Exercise
Translate this sentence from the passage about baking sourdough bread into Spanish: "There never was a more complicated recipe."

--- Supplied passage Enclosed Below ---

Here comes a pigeon to drink at the dish.
Now here comes a horse race to make you some money. Yes, a horse called Brew (its mother was called Horlicks) has won the Melbourne Cup.
Three loaves are about to go into the oven. It is the River Cafe recipe for sourdough bread. There never was a more complicated recipe. It has taken two weeks to get to this stage and about five different actions. Three more to go. Spraying the oven with water, turning the loaves, reducing the head, spraying again—it’s four. Then cool the bread on a wire rack. And nothing makes me sure it will work. The recipe is for two loaves but I
have made three big ones. How did two turn into three? Who can say. I was telling my friend Patricia Harry that I was making this bread and she said, ‘You’ll only make it once.’
I am reading
One Art
the letters of Elizabeth Bishop, the American poet, who lived a long time in South America. She wrote the poem ‘The Fish’. She also has the bread-making bug, as she says in one of her letters. There is something very attractive about work that involves many processes. It means the kitchen becomes a sort of boiler room and there is no time at which something is not being prepared. One thing I hate is a house where nobody knows what the next meal will be. In fact, in some households a person must get into a car and bring home some ingredients for almost every meal. People might have lived like that (without the car) before the invention of agriculture, but I can’t see the point of getting out your bow and arrow for every meal. What if you came home with nothing? Makes life miserable.

--- End of Enclosed Supplied passage ---
--- Records supplied Enclosed Below ---

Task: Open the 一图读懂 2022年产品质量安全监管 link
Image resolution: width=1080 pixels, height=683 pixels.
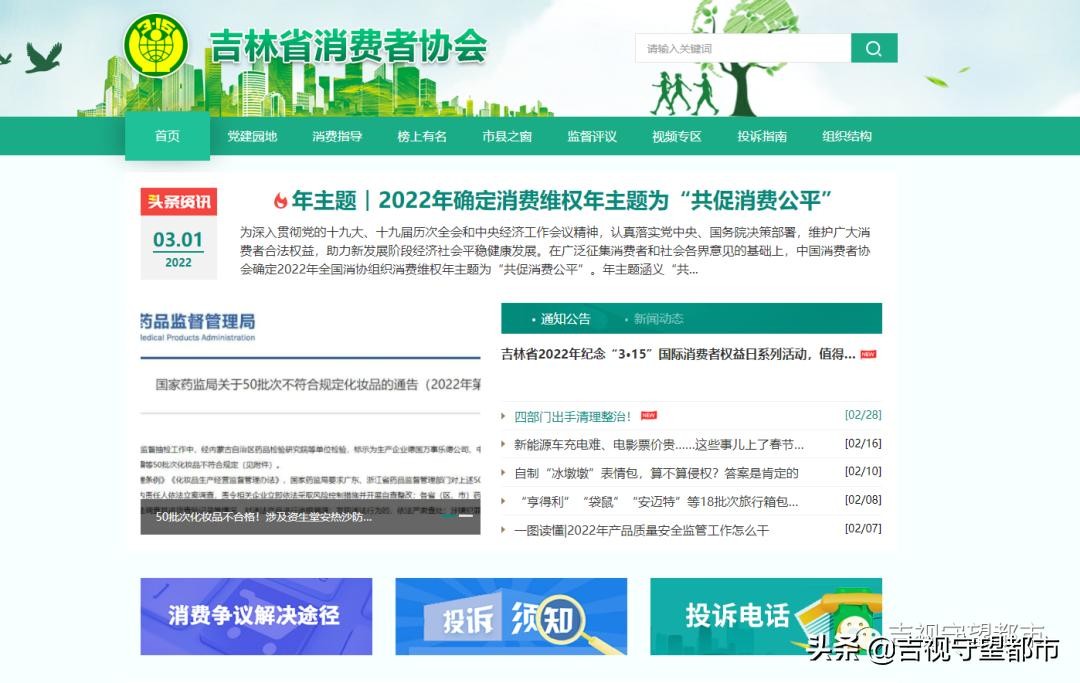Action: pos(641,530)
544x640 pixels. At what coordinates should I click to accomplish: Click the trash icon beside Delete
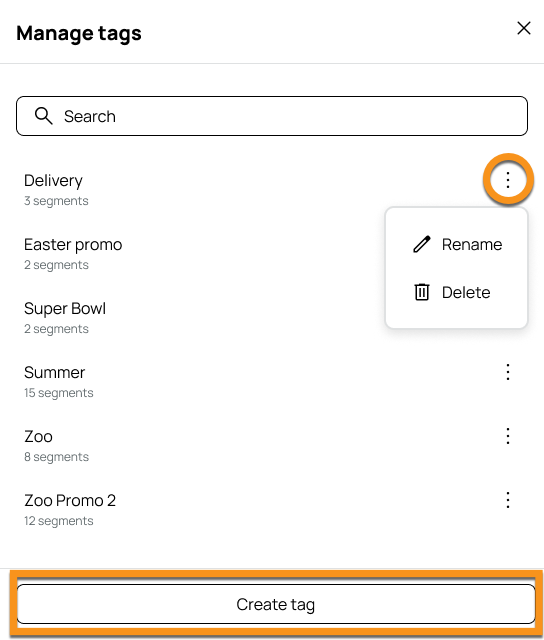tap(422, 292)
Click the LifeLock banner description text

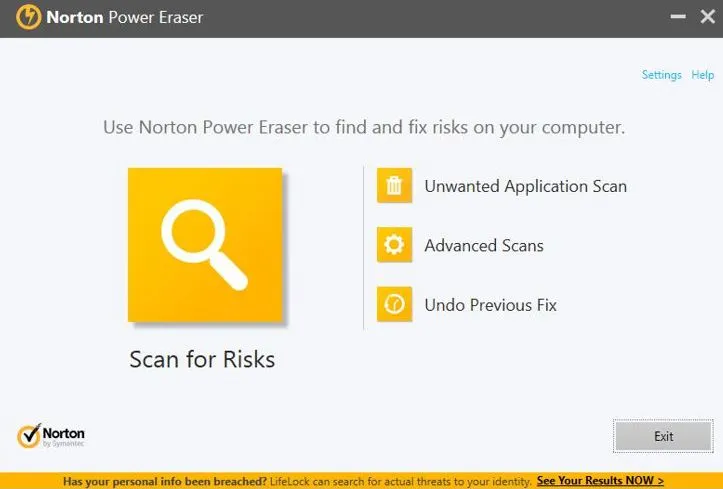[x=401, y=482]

--- End of Enclosed Records supplied ---
--- Records supplied Enclosed Below ---

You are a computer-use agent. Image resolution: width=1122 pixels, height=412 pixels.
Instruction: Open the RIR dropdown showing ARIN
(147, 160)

--- End of Enclosed Records supplied ---
--- Records supplied Enclosed Below ---

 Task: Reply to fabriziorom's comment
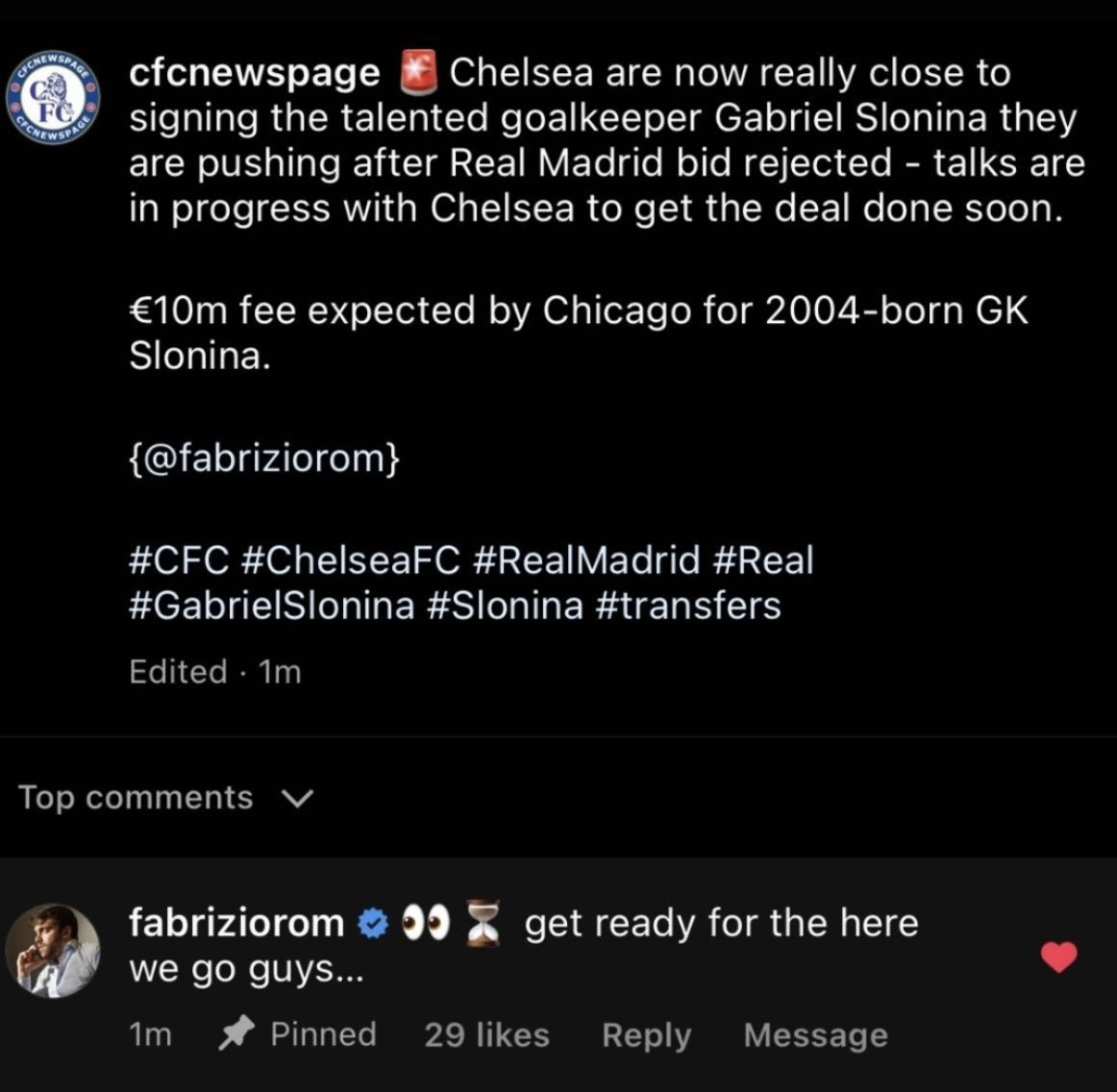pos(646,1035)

--- End of Enclosed Records supplied ---

Answer section
Nunca hubo una receta más complicada.